**STATED PROBLEM 1**
List every obstacle on the course that the text about the Muddy Buddy race names.

Men, don't do the Brooks Muddy Buddy Ride & Run because it
includes all-female teams with names like Blondes on Bikes and
Dirty Double-Ds. Don't do it just because you can get around the
course in about an hour, or because there's beer at the finish
line. Sign up for the Muddy Buddy because you know you're not
going to see That Guy.

You know That Guy. He's the mirthless, Speedo-clad aerobitron you
see at every 10K and triathlon who's always too busy checking his
heart-rate monitor and duct-taping his nipples to return your
greeting in the parking lot. His legs are shaved. When he's
finished with his GU, he drops the packet on the road, as if his
registration fee bought him the right to litter. Someone forgot
to tell him that the event is a weekend diversion, not an Olympic
qualifier.

You don't find That Guy at the Muddy Buddy, an eight-city series
of races as challenging as any out there, whose 17 rules and
regulations nonetheless end with this command: "Have fun!"
Milling around before the start of the Chicago event on Sept. 28,
I spoke to a guy whose T-shirt said, your mom is hot! Was that
his team's name? "No," he told me. "We're the Dirt Bags." Nearby
stood the members of Team Swamp Ass. (Don't ask.) There was a man
with a scuba mask and snorkel taped to his bike helmet; a man
with a video camera mounted on his hard hat; a woman in a Batgirl
outfit.

Topping them all for sublime silliness was the man in the
lime-green frog suit. This was Bob Babbitt, the owner of San
Diego-based Competitor Publications and creator of the
four-year-old Muddy Buddy, which strives to be as convivial as
it is competitive. The field consists of teams of two. Both
teammates set out on the seven-mile course at the same time, one
running, the other biking. Upon arriving at the first of five
obstacles, in this case a six-foot-high wall of hay bales, the
biker dismounts, surmounts the obstacle, then continues on foot.
The runner, arriving later, scales the wall, then sets out on
the bike, which has been left in a transition zone off to the
side. This leapfrogging continues through the impediments--such
as a course of old tires through which the competitors run and
crawl and a shallow pond--until the end of the race, which is
marked by the event's signature obstacle, the mud pit.

I teamed with my neighbor Gordon Wright. We came in 41st out of
690 teams and might well have placed higher were it not for the
Jackass-caliber endo I performed on the bike. Eager to make up
some time on the first descent, I hit a root, lost control and
went over the handlebars, abrading my right side and loosening
the seat post. For the rest of our race the saddle kept slipping
down, robbing us of both pedaling efficiency and dignity. "I felt
like Lancelot Link, Secret Chimp," complained Gordon, who was
nicked up as well: Diving into the mud pit, he skinned a knee--a
wound not serious enough to prevent him from visiting the beer
tent before seeking first aid.

[Target position records]
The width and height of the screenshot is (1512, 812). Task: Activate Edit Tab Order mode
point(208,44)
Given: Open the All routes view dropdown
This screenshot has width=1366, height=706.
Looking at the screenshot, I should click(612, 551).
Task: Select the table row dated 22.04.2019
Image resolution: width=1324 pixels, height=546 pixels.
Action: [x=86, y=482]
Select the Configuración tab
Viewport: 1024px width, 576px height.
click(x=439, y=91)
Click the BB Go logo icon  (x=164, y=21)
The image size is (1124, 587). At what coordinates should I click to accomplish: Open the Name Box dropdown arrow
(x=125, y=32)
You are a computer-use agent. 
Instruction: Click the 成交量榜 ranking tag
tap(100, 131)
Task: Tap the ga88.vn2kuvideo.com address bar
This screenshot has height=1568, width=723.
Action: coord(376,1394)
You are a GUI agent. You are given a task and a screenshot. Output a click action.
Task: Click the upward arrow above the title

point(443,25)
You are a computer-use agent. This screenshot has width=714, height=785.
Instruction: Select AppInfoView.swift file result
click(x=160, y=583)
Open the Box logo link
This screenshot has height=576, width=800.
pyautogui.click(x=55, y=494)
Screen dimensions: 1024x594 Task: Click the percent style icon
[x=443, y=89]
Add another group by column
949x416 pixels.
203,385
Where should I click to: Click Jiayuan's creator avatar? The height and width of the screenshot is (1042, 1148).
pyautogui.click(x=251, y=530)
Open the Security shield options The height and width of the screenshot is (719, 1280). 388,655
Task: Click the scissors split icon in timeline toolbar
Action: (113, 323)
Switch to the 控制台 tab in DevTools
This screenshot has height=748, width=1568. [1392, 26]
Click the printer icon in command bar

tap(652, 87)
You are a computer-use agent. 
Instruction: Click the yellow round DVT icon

**STATED PROBLEM 2**
Output the lines of the records, starting at the line containing "Click the printer icon in command bar" and ending at the end of the records, reproduced verbatim.

**ANSWER 1**
- a six-foot-high wall of hay bales
- a course of old tires
- a shallow pond
- the mud pit

**ANSWER 2**
Click the printer icon in command bar

tap(652, 87)
You are a computer-use agent. 
Instruction: Click the yellow round DVT icon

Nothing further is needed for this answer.